視線はロンドンへ。陸上の世界選手権(ドイツ・ベルリン)に出場していた福島千里(21)と寺田明日香(19=ともに北海道ハイテクAC)が25日、帰国した。福島は女子100メートルで日本勢初の2次予選に進出。日本人女子として56年ぶりに同種目に出場した昨年の北京五輪から着実に成長を見せた。12年ロンドン五輪に向け、海外遠征に意欲的な姿勢を見せるなど、早くも次の目標を見据えた。

 大きなバッグを抱えて成田空港に到着した福島は、笑顔で大会を振り返った。「良かったです。全体的に」。世界選手権の100メートルで日本勢初の2次予選進出、五輪を含めた世界大会でも1932年のロサンゼルス五輪の渡辺すみ子以来となる77年ぶりだった。快挙を成し遂げ、自信とさらなる向上心が芽生えた。

 昨年の北京五輪では予選で敗退した。今大会で1次予選を通過と1つ目標をクリアした。「北京から1歩進んだ。良かっただけに欲が出てきた」と話す。今後に向けては、中村宏之監督(64)と相談しながら決めていくことを前提にした上で「大会に出場できて良かったし、感じました。もっと世界の強い選手たちと戦っていきたい」と、積極的に海外に出ていきたいという気持ちも口にした。

※ ※ ※

▸ 小問:
課題文に基づいて次の問いに答えてください。
1. 福島千里と寺田明日香の所属先はどこですか。
2. 福島の2次予選進出は、五輪を含めた世界大会では誰以来とされていますか。
3. 昨年の北京五輪で福島はどのような結果でしたか。

▸ データ抜粋:

※ ※ ※

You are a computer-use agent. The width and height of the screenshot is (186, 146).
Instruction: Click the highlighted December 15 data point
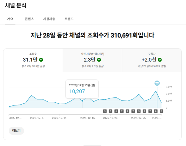pos(82,101)
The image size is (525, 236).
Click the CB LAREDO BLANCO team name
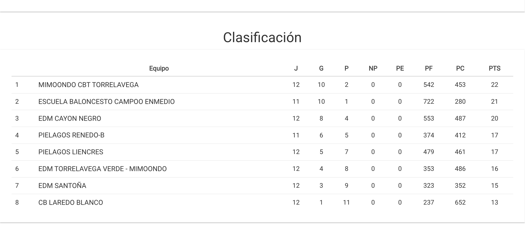tap(71, 203)
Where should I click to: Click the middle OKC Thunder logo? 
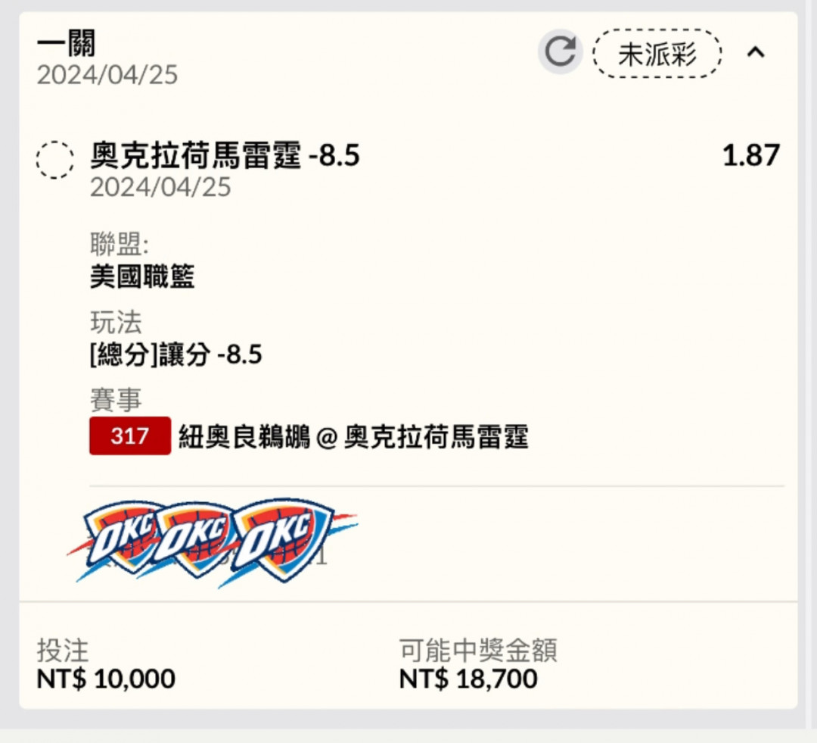195,539
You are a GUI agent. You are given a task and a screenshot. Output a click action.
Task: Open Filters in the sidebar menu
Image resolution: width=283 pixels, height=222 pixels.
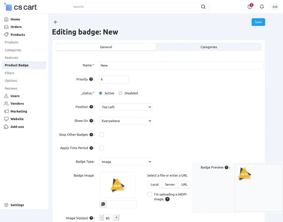pos(10,73)
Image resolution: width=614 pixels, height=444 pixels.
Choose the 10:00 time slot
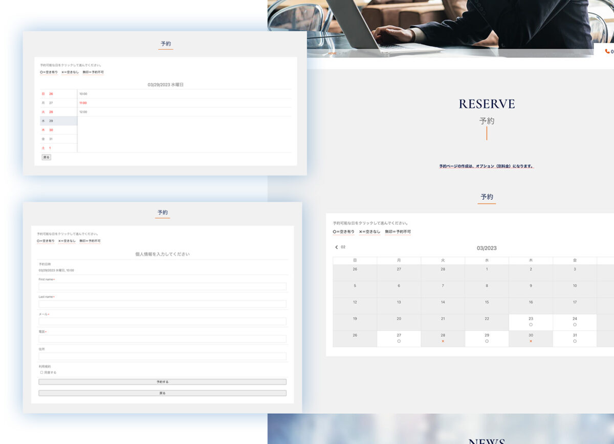click(83, 94)
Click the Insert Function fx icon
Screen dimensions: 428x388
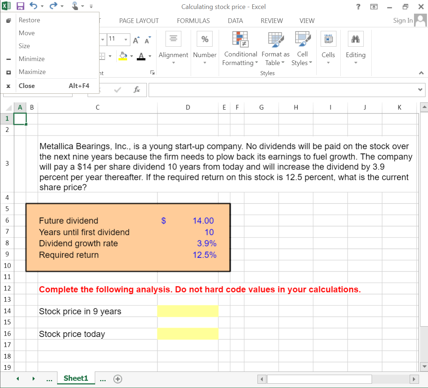tap(137, 90)
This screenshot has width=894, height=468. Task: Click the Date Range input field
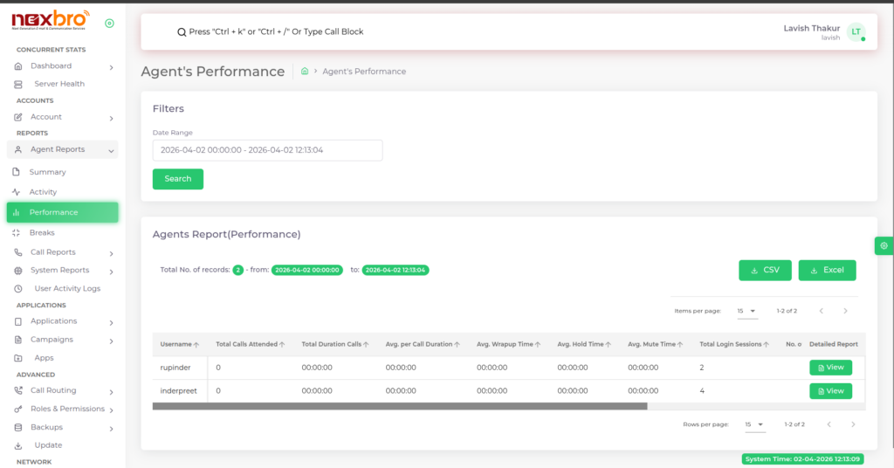pos(267,150)
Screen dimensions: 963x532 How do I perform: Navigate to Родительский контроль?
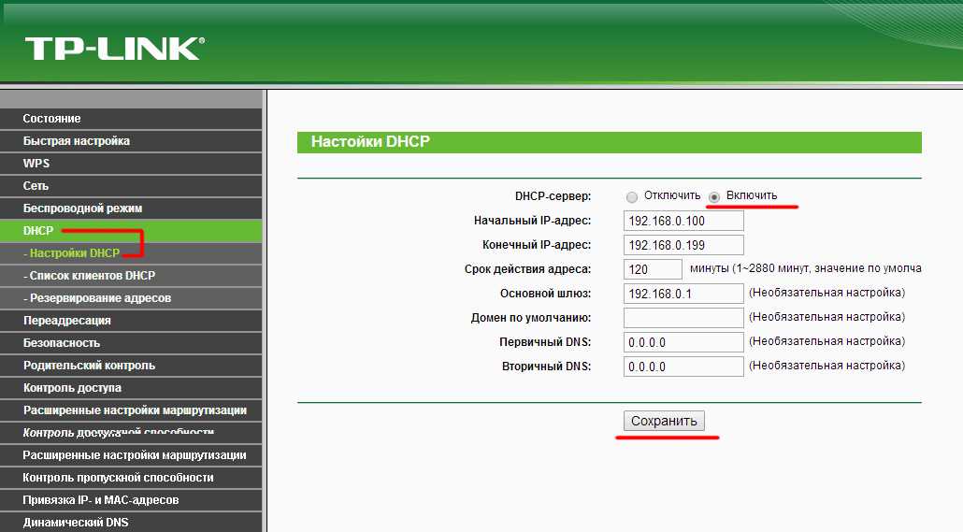[90, 366]
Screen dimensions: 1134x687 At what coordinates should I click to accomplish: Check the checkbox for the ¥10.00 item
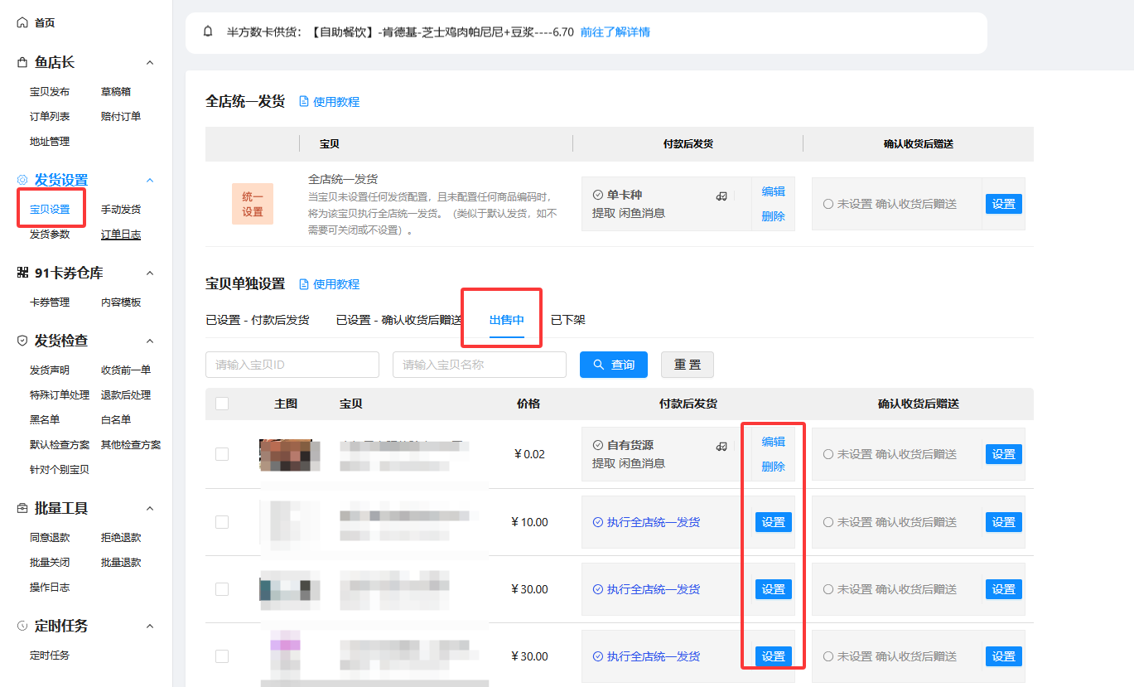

※ ※ ※

▸ 解答:
1. 北海道ハイテクAC
2. 1932年のロサンゼルス五輪の渡辺すみ子
3. 予選で敗退した